(Data items)
_____
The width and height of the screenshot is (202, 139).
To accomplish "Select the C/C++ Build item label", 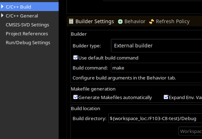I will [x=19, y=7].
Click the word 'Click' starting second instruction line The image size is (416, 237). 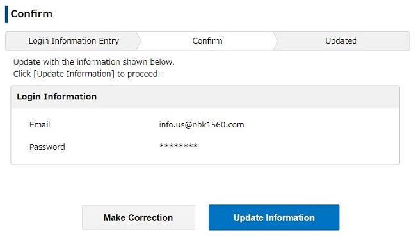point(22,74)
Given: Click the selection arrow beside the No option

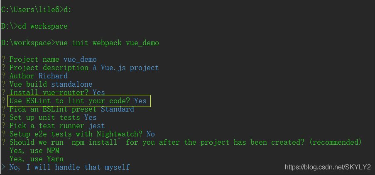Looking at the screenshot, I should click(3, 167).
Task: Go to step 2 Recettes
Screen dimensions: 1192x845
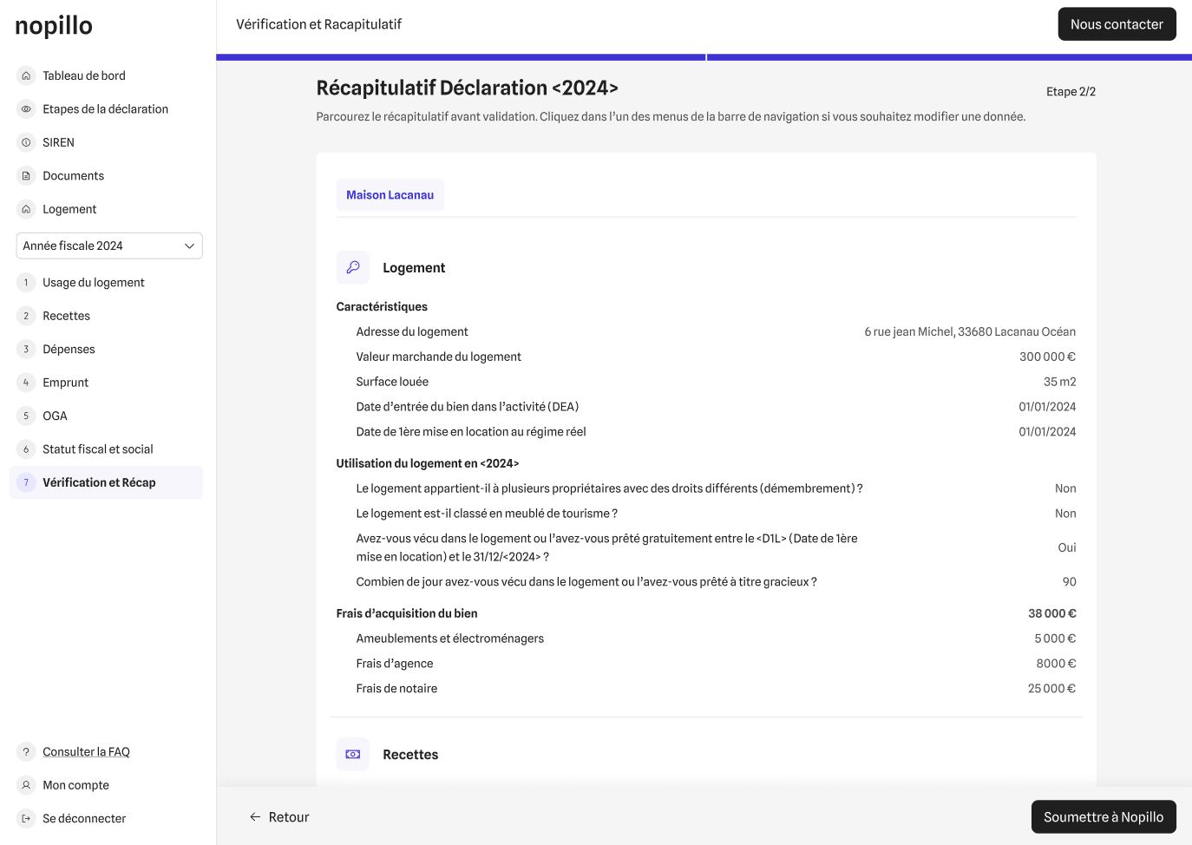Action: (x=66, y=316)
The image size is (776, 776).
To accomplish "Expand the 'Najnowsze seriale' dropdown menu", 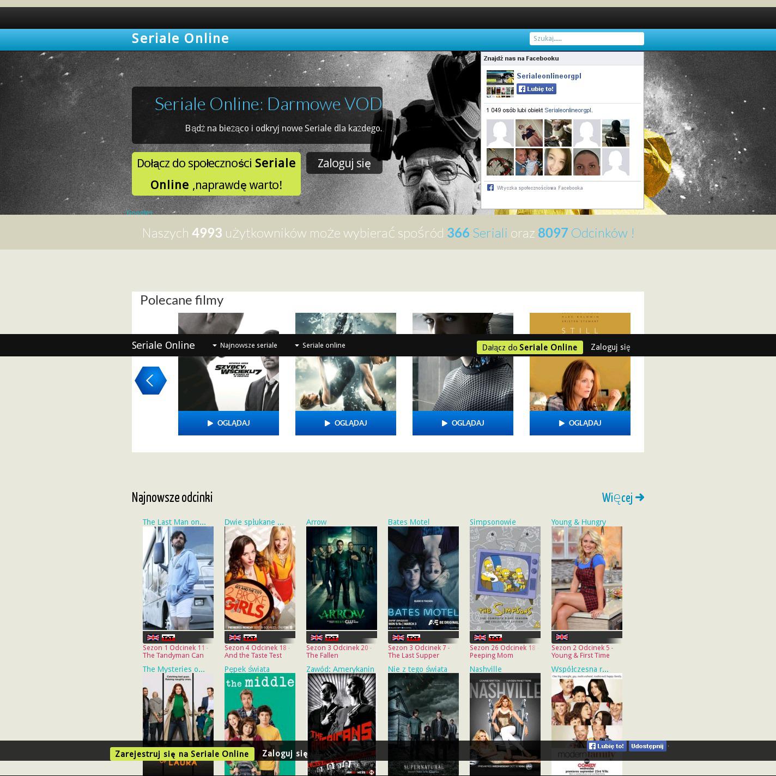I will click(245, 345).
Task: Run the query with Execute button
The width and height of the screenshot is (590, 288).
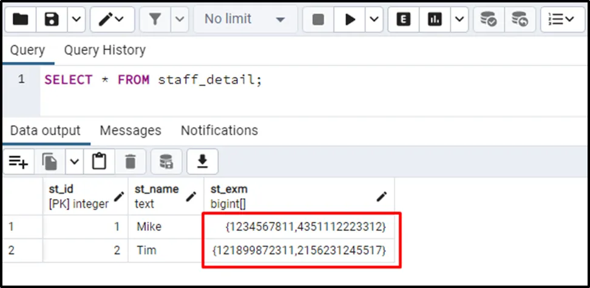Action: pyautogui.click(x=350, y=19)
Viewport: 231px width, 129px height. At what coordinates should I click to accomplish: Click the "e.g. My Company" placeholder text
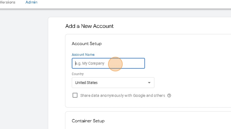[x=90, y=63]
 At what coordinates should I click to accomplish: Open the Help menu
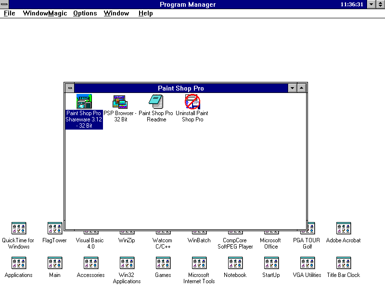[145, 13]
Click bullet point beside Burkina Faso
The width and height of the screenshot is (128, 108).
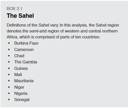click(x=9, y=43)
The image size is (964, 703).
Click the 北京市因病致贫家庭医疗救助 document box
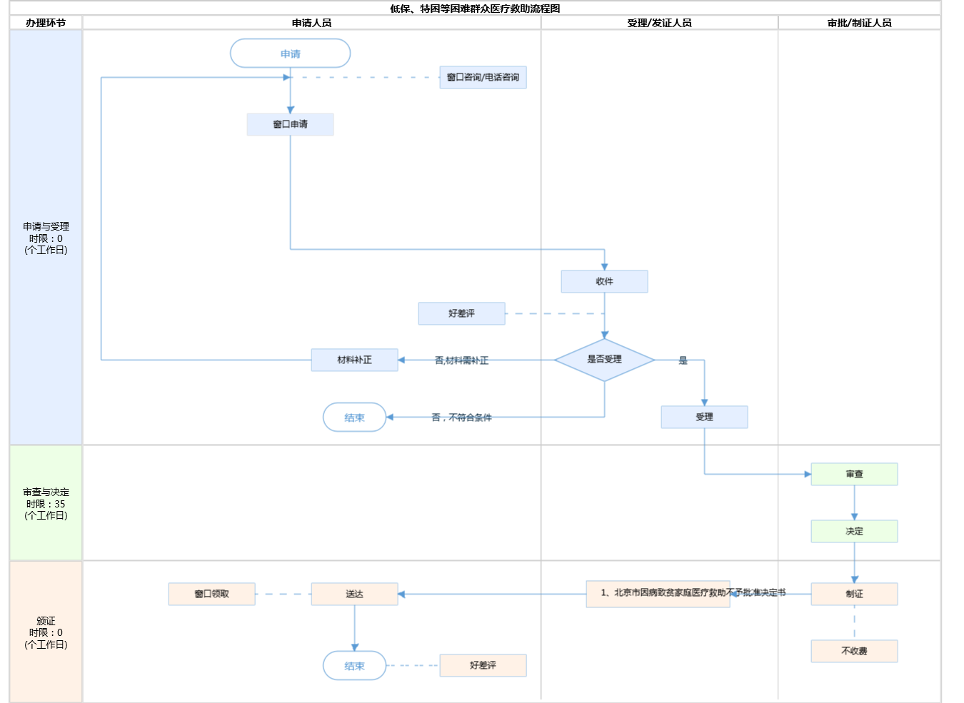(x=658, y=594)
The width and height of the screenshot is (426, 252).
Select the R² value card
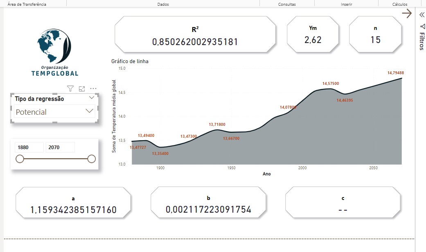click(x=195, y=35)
_____
- _What to work on_
Your answer must be exactly the lines from the one containing "At what coordinates should I click to accomplish: Open" through the last line of the records above, both included, with every picture left out.

- _Response_
 At what coordinates should I click to accomplish: Open the Help menu
[145, 13]
Click bullet point beside Burkina Faso
The width and height of the screenshot is (128, 108).
click(x=9, y=43)
The image size is (964, 703).
Click the 北京市因病致贫家庭医疗救助 document box
(x=658, y=594)
The width and height of the screenshot is (426, 252).
Select the R² value card
click(x=195, y=35)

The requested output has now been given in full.